部室のベンチに腰掛けた越前は、窓越しに降る雨粒を見て、手持ち無沙汰でとりあえず目の前の相手の前髪を一房掴んだ。
すぐに威嚇する猫のように払われて、「おー痛い」とわざとらしく手を振った。

ぎらぎらと目を光らせ、ふ、ふ、と短く息をしている様は野良猫然としている。
越前に文句を言おうと口を開こうとするも、噎せて咳き込んでいた。

「噛まれそうで怖いから、喋らないでよ」

ね、海堂先輩。
鼻歌を歌うように楽しげに、床に膝を着いて越前の猛りを咥える海堂を眺めた。



越前と海堂の間に恋愛感情はなく、ただ負けず嫌いによくある「負けたらなんでも言うことをきく」というくだらないゲームを実践しているだけだった。
はじめは、勝負にことごとく勝った越前が、いよいよ命じることが思いつかなかっただけのことで、悪ふざけで海堂が激昂する様をみてからかうつもりで言い出した。
ふっくらとした海堂の唇をじっと見つめて、「舐めてよ」と言い放ち、腰を押し当てた。
この手の冗談は言ったことがない。海堂の反応を想像して口元が緩んでしまう。
しかしそれに充分な時間をかけて「わかった」、と了承した海堂に、越前は珍しく目を見開いた。
海堂なりの意趣返しだったらしく、耳を真っ赤に染めチラチラと様子を窺い「冗談スよ」と言われるのを待っているようだった。
見たことのない姿にジワジワと押し当てた箇所が熱を持ち出して、ギョッとしたのは2人共だった。
海堂より先に平静さを取り戻した越前は、唇を釣り上げて「男に二言はないっスよね」と告げた。

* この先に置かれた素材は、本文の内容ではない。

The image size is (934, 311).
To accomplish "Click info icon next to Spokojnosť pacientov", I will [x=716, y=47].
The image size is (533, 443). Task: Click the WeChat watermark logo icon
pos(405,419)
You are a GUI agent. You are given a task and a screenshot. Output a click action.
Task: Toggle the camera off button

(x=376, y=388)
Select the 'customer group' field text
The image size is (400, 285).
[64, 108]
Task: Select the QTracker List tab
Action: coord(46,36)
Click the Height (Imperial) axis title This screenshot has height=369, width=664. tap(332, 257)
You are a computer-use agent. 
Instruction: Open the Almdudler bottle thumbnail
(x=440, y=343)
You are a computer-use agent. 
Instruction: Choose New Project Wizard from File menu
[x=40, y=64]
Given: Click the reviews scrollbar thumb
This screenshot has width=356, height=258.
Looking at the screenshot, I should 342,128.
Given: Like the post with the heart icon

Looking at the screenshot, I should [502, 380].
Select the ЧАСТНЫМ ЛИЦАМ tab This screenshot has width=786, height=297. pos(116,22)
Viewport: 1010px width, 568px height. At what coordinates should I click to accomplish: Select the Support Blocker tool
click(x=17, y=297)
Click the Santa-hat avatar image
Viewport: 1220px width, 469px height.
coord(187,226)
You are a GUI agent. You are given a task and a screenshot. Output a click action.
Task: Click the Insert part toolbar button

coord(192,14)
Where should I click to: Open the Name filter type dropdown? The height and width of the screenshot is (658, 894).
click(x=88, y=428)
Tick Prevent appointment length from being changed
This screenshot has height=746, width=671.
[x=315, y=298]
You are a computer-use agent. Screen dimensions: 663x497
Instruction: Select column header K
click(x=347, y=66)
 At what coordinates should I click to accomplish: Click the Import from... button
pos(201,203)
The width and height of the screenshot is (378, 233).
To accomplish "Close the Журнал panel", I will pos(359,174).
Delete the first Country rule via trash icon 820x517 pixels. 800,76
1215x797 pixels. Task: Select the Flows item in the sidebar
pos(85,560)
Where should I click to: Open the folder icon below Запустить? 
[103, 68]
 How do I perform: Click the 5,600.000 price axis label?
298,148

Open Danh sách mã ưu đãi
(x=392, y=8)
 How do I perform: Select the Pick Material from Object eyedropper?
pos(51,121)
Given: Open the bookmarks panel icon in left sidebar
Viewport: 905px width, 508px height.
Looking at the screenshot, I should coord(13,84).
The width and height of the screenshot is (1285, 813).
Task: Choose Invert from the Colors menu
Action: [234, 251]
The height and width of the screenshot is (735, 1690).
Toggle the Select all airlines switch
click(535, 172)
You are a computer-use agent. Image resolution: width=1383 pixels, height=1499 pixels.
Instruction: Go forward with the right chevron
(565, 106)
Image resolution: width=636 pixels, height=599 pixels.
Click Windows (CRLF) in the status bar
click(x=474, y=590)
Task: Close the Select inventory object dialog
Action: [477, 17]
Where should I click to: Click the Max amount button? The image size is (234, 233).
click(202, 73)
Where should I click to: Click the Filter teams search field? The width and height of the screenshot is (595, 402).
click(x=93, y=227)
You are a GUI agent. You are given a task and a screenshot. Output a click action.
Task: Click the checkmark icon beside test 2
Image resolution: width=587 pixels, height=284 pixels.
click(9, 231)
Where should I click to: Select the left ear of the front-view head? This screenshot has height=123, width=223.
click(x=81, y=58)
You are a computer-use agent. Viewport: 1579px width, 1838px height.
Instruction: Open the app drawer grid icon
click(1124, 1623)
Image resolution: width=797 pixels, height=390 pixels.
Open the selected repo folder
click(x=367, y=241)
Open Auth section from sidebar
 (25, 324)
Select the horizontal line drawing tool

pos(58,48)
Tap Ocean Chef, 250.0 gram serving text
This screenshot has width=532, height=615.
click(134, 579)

越前が期待した以上の嫌悪に顔を歪ませる海堂に、どうしようもなく劣情を覚えてしまった。


それ以来勝負に勝っては自動的にこういうことをするようになり、何も言わずに膝を着く海堂に感じた罪悪感は最初だけで、今は勝負だからと割り切ってしまっていた。
それどころか、悔しげに睨み上げながら口を窄めている海堂は嗜虐心を煽って楽しくすらある。



(ただのゲームだし)


正直に言えばとても下手で、先端を咥えるか舐めるかしか出来ないが、毎回律儀に青ざめながらも越前が達するまで続ける姿は健気で征服感を満たしてくれる。


「海堂先輩努力家なのに、こーゆーのは下手なままっスよね」


より一層海堂の眉間に皺が寄る。ちゅぽ、と離して先走りと涎で濡れた唇を袖で拭った。
「噛まれそうで怖いから喋らないで」という言葉を守っているのが可愛い。


「…さっきからうるせえ、それでいつも満足してんのはどこのどいつだ」
「オレ?」


後頭部を掴んで再び猛りに引き寄せ、引き結んだ唇に無理矢理あてがう。
ぐりぐりと先走りを塗り込むようにすると、さらに歪む顔がたまらない。


「口、あけて」


海堂は言われるがままに薄く開き、躊躇いながら再度口内に招き入れ、頭を動かしはじめた。
早く終わらせたいのか、動きが早くなってきている。しかし単調すぎる刺激で、しばらくは達せそうにない。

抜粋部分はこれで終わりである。